Introduction
A number of laboratory tests are available to test the health and function of the liver (Table 37.1). In this chapter, a review of the evaluation of elevated transaminase will be presented.
Adapted from Green & Flamm [7].
Liver test | Clinical implication of abnormality |
Alanine aminotransferase (ALT) | Hepatocellular damage |
Aspartate aminotransferase (AST) | Hepatocellular damage |
Bilirubin | Cholestasis, impaired conjugation or biliary obstruction |
Alkaline phosphatase | Cholestasis, infiltrative diseases or biliary obstruction |
Prothrombin | Synthetic function |
Albumin | Synthetic function |
Gamma-glutamyltransferase (GGT) | Cholestasis or biliary obstruction |
Bile acids | Cholestasis or biliary obstruction |
Lactate dehydrogenase (LDH) | Hepatocellular damage, not specific for hepatic damage |
Transaminases include alanine aminotransferase (ALT) and aspartate aminotransferase (AST) and are markers of hepatocellular injury. The prevalence of elevated transaminases in the US has been found to be as high as 9.8% [1]. Comparing data from the National Health and Nutrition Examination Survey (NHANES) from 1988–1994 and 1999–2002, it appears that there has been a significant rise in the prevalence of elevated transaminases in the US [1]. It is likely that more sensitive assays account for at least some of this apparent rise, but the current prevalence of elevated transaminases is closely associated with risk factors for nonalcoholic fatty liver disease (NAFLD), suggesting that obesity and insulin resistance may be important predictors of chronic liver dysfunction.

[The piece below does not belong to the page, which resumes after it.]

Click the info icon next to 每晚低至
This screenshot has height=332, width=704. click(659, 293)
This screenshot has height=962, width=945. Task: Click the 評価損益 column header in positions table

While this is not the focus of this brief chapter, the differential diagnosis of elevated transaminases in pregnancy must always include pre-eclampsia/HELLP. In patients beyond 20 weeks gestation, it is important to look for other features of these conditions including hypertension, proteinuria, thrombocytopenia, hemolysis and elevated creatinine and maintain a high index of suspicion for these diagnoses which can be an important cause of both maternal and fetal morbidity and mortality (see Chapters 6 and 9).
Elevated transaminases are often encountered as an incidental finding in the pregnant woman. Common clinical scenarios include the pregnant patient who is less than 20 weeks gestation, is asymptomatic, and has mildly abnormal transaminases or the pregnant woman in the latter half of pregnancy who is screened for pre-eclampsia and has isolated elevation of transaminases with no other features of pre-eclampsia or HELLP. Although the clinician must maintain continued vigilance for the development of pre-eclampsia, it is important to investigate for other causes of elevated transaminases. This chapter will focus on the evaluation and etiology of nonobstetric causes of mild to moderate elevation of transaminases (less than five times normal) in the asymptomatic patient.
The differential diagnosis of elevated transaminases is quite broad and includes many rare and unusual conditions.
Therefore, a stepwise approach to the evaluation of these laboratory abnormalities is often the most efficient and cost-effective. Once pre-eclampsia and HELLP syndrome have been ruled out, the evaluation should begin with a search for the most common causes of mild, asymptomatic elevated transaminases (Table 37.2). If the initial evaluation does not produce a diagnosis, then the next step is to test for the less common causes including rare liver disorders and nonhepatic causes of elevated transaminases.
Risk factors | Diagnosis | |
Nonalcoholic fatty liver disease (NAFLD) | Hyperlipidemia, obesity, and diabetes | No serologic tests. Ultrasound with diffuse fatty infiltration is suggestive. Biopsy needed to confirm diagnosis |
Viral hepatitis | IV or intranasal drug use, blood transfusion, contaminated needles, sexual exposure | HbsAg, Hbs Ag, Hbc Ab ELISA for HCV Ab to screen HCV RNA to confirm |
Medications | Female Common drugs include NSAID, antibiotics, statins, antiepileptic drugs and antituberculosis drugs | Medication history to screen Diagnosis confirmed if LFTs abnormalities resolve with discontinuation of drug |
Hemochromatosis | Family history of hemochromatosis Symptoms include fatigue, abdominal pain, arthralgias Can cause congestive heart failure and diabetes | Iron saturation test (serum iron/TIBC) to screen Genetic testing or liver bipsy to confirm |
Alcohol | Family history of alcoholism, depression | CAGE questionnaire to screen for problem drinking (2 questions answered positively suggests problem drinking) Have you ever felt you should cut down on your drinking? Have people annoyed you by criticizing your drinking? Have you ever felt bad or guilty about your drinking? Have you ever had a drink first thing in the morning to steady your nerves or get rid of a hangover (an “eye-opener”)? AST:ALT ratio >2.0 is suggestive Liver biopsy needed to confirm |
In order to recognize the most common causes of mild asymptomatic elevated transaminases, the practitioner should be familiar with the clinical presentation and unique features of each condition.